Aim of the exercise: Rewrite the rows starting at the line containing "Task: Choose the" and ending at the line containing "Action: point(230,313)", both lines included, keeping each request and increasing every coordinate in the answers by 104.

Stored dataset rows:
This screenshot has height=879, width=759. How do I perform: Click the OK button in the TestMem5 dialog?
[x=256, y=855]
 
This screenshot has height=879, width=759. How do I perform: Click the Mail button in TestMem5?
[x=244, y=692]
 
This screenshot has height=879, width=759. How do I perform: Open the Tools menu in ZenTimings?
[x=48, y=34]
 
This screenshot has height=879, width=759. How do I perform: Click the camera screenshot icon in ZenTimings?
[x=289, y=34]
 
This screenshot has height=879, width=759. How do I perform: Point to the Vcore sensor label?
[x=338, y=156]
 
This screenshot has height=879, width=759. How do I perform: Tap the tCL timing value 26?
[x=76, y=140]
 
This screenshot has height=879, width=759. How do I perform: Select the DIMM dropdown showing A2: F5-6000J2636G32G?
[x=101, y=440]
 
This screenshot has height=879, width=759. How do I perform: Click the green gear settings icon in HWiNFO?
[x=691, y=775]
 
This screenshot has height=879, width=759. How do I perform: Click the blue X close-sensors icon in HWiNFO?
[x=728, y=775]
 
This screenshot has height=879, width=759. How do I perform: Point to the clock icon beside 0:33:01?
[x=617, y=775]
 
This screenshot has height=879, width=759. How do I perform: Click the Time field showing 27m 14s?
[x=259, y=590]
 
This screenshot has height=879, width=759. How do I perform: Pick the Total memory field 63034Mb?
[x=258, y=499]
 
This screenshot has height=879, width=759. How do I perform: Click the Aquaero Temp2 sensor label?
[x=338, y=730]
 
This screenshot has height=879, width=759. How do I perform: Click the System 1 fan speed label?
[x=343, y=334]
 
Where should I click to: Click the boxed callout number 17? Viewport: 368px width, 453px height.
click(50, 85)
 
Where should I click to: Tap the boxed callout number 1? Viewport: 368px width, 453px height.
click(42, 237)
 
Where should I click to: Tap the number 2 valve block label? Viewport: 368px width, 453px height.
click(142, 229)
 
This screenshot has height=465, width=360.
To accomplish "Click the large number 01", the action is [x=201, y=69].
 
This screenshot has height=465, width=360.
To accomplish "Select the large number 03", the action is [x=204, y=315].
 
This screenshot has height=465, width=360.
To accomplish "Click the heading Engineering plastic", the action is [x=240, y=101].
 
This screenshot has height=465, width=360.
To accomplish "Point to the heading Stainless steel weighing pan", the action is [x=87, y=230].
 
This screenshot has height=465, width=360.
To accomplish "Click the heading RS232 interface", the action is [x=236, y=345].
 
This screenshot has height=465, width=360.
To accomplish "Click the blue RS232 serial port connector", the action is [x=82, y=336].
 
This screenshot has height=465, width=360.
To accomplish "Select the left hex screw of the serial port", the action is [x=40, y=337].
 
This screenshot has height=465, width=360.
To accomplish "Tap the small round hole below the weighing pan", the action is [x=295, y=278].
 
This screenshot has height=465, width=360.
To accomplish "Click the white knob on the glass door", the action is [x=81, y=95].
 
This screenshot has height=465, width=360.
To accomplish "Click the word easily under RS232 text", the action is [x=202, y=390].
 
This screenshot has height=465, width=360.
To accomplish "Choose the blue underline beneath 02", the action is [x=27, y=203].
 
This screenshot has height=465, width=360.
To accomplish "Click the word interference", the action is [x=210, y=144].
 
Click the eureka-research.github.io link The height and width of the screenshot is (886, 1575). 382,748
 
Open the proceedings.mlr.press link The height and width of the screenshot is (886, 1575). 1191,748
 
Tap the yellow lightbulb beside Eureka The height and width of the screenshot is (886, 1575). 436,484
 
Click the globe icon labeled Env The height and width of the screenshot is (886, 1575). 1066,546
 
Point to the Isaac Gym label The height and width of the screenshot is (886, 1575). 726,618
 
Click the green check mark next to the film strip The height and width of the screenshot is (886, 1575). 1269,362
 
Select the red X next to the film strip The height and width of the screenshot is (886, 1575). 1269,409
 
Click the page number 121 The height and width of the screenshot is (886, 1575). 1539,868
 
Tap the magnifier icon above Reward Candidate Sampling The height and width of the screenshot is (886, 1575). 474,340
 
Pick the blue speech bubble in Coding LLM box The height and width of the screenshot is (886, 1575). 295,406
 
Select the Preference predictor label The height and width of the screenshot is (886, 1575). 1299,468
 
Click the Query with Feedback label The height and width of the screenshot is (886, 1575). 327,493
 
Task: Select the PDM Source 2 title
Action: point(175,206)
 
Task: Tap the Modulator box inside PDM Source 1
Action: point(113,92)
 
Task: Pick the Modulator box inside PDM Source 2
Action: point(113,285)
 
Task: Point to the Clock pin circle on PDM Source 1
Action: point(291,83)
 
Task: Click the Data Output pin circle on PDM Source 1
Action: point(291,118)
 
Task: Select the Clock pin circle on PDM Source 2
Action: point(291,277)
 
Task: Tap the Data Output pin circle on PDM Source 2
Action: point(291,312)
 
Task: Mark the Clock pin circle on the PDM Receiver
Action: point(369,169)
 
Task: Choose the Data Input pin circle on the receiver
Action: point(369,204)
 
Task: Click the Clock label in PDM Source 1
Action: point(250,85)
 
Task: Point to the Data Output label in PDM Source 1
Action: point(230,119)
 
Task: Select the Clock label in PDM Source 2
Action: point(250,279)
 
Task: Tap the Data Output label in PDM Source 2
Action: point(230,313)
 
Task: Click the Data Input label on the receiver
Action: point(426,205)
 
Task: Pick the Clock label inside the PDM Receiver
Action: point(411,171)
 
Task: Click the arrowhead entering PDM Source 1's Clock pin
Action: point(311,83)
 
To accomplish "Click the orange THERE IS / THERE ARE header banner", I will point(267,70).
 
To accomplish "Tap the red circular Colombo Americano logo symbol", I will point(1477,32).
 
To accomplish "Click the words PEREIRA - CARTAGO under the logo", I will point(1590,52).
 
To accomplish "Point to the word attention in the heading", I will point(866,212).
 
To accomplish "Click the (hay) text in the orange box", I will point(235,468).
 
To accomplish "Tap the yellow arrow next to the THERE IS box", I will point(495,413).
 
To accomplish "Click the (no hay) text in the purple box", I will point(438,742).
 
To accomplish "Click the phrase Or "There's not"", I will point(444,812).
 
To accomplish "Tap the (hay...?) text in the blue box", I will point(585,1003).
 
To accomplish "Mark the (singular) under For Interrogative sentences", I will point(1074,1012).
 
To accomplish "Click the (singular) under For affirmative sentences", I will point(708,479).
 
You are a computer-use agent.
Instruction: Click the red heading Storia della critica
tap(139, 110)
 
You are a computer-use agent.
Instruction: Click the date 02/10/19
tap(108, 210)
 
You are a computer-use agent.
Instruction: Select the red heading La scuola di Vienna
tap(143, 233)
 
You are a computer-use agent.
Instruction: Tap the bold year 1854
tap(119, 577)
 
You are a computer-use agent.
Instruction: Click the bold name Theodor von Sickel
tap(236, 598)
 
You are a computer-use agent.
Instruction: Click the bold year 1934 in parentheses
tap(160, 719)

Finished exercise:
Task: Choose the Data Input pin circle on the receiver
Action: point(473,308)
 
Task: Click the Clock label in PDM Source 1
Action: point(354,189)
 
Task: Point to the Data Output label in PDM Source 1
Action: point(334,223)
 
Task: Select the Clock label in PDM Source 2
Action: point(354,383)
 
Task: Tap the Data Output label in PDM Source 2
Action: point(334,417)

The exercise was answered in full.